Dataset excerpts
****************

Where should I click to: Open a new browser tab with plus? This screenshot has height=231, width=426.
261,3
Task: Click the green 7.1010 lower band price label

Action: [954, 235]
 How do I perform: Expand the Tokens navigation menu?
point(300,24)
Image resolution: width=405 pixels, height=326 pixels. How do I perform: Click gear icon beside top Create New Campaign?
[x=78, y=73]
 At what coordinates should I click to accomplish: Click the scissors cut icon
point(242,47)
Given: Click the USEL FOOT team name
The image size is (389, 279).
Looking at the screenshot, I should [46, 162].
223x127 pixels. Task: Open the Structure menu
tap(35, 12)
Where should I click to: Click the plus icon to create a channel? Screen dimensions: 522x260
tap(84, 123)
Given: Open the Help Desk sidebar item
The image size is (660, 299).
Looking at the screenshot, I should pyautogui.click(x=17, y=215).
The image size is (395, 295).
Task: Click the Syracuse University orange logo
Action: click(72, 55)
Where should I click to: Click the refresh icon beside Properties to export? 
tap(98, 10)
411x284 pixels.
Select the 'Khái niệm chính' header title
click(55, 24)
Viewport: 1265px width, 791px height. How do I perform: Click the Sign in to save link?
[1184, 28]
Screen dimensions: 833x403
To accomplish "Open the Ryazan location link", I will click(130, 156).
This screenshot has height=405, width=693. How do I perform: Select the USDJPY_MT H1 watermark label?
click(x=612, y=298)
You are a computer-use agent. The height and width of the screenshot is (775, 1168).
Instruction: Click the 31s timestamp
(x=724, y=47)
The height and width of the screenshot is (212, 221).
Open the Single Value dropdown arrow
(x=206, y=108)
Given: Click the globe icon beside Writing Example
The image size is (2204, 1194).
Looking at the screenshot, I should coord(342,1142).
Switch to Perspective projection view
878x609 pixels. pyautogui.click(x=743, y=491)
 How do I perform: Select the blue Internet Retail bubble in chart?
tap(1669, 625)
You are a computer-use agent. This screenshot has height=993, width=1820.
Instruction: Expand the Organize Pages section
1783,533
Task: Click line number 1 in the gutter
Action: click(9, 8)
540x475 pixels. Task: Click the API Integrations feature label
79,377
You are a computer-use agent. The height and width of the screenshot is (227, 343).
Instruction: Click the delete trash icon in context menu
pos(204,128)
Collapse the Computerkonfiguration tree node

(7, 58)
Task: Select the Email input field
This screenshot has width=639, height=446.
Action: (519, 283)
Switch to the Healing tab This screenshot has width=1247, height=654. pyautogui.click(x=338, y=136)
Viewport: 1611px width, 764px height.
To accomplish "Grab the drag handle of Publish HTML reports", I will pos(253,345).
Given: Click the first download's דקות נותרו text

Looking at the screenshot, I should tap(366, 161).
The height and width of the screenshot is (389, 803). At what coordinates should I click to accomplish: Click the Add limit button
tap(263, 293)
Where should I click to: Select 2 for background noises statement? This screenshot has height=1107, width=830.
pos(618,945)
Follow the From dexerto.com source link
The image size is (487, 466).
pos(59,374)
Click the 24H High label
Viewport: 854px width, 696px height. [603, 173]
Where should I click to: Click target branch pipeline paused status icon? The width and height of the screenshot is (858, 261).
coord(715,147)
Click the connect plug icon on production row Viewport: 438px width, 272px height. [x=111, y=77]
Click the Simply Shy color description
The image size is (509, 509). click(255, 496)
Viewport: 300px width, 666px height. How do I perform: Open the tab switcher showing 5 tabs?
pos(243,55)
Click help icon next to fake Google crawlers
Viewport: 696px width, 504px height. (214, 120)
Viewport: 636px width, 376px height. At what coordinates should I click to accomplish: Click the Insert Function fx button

****************

WHAT YOU HAVE TO DO:
Reproduce every record, making sure each one stays exactly the same.

THE ANSWER:
Where should I click to: Open a new browser tab with plus? This screenshot has height=231, width=426.
261,3
Task: Click the green 7.1010 lower band price label

Action: [954, 235]
 How do I perform: Expand the Tokens navigation menu?
point(300,24)
Image resolution: width=405 pixels, height=326 pixels. How do I perform: Click gear icon beside top Create New Campaign?
[x=78, y=73]
 At what coordinates should I click to accomplish: Click the scissors cut icon
point(242,47)
Given: Click the USEL FOOT team name
The image size is (389, 279).
Looking at the screenshot, I should [46, 162].
223x127 pixels. Task: Open the Structure menu
tap(35, 12)
Where should I click to: Click the plus icon to create a channel? Screen dimensions: 522x260
tap(84, 123)
Given: Open the Help Desk sidebar item
The image size is (660, 299).
Looking at the screenshot, I should pyautogui.click(x=17, y=215).
The image size is (395, 295).
Task: Click the Syracuse University orange logo
Action: click(72, 55)
Where should I click to: Click the refresh icon beside Properties to export? 
tap(98, 10)
411x284 pixels.
Select the 'Khái niệm chính' header title
click(55, 24)
Viewport: 1265px width, 791px height. How do I perform: Click the Sign in to save link?
[1184, 28]
Screen dimensions: 833x403
To accomplish "Open the Ryazan location link", I will click(130, 156).
This screenshot has height=405, width=693. How do I perform: Select the USDJPY_MT H1 watermark label?
click(x=612, y=298)
You are a computer-use agent. The height and width of the screenshot is (775, 1168).
Instruction: Click the 31s timestamp
(x=724, y=47)
The height and width of the screenshot is (212, 221).
Open the Single Value dropdown arrow
(x=206, y=108)
Given: Click the globe icon beside Writing Example
The image size is (2204, 1194).
Looking at the screenshot, I should coord(342,1142).
Switch to Perspective projection view
878x609 pixels. pyautogui.click(x=743, y=491)
 How do I perform: Select the blue Internet Retail bubble in chart?
tap(1669, 625)
You are a computer-use agent. This screenshot has height=993, width=1820.
Instruction: Expand the Organize Pages section
1783,533
Task: Click line number 1 in the gutter
Action: click(9, 8)
540x475 pixels. Task: Click the API Integrations feature label
79,377
You are a computer-use agent. The height and width of the screenshot is (227, 343).
Instruction: Click the delete trash icon in context menu
pos(204,128)
Collapse the Computerkonfiguration tree node

(7, 58)
Task: Select the Email input field
This screenshot has width=639, height=446.
Action: (519, 283)
Switch to the Healing tab This screenshot has width=1247, height=654. pyautogui.click(x=338, y=136)
Viewport: 1611px width, 764px height.
To accomplish "Grab the drag handle of Publish HTML reports", I will pos(253,345).
Given: Click the first download's דקות נותרו text

Looking at the screenshot, I should tap(366, 161).
The height and width of the screenshot is (389, 803). At what coordinates should I click to accomplish: Click the Add limit button
tap(263, 293)
Where should I click to: Select 2 for background noises statement? This screenshot has height=1107, width=830.
pos(618,945)
Follow the From dexerto.com source link
The image size is (487, 466).
pos(59,374)
Click the 24H High label
Viewport: 854px width, 696px height. [603, 173]
Where should I click to: Click target branch pipeline paused status icon? The width and height of the screenshot is (858, 261).
coord(715,147)
Click the connect plug icon on production row Viewport: 438px width, 272px height. [x=111, y=77]
Click the Simply Shy color description
The image size is (509, 509). click(255, 496)
Viewport: 300px width, 666px height. How do I perform: Open the tab switcher showing 5 tabs?
pos(243,55)
Click help icon next to fake Google crawlers
Viewport: 696px width, 504px height. (214, 120)
Viewport: 636px width, 376px height. At what coordinates should I click to accomplish: Click the Insert Function fx button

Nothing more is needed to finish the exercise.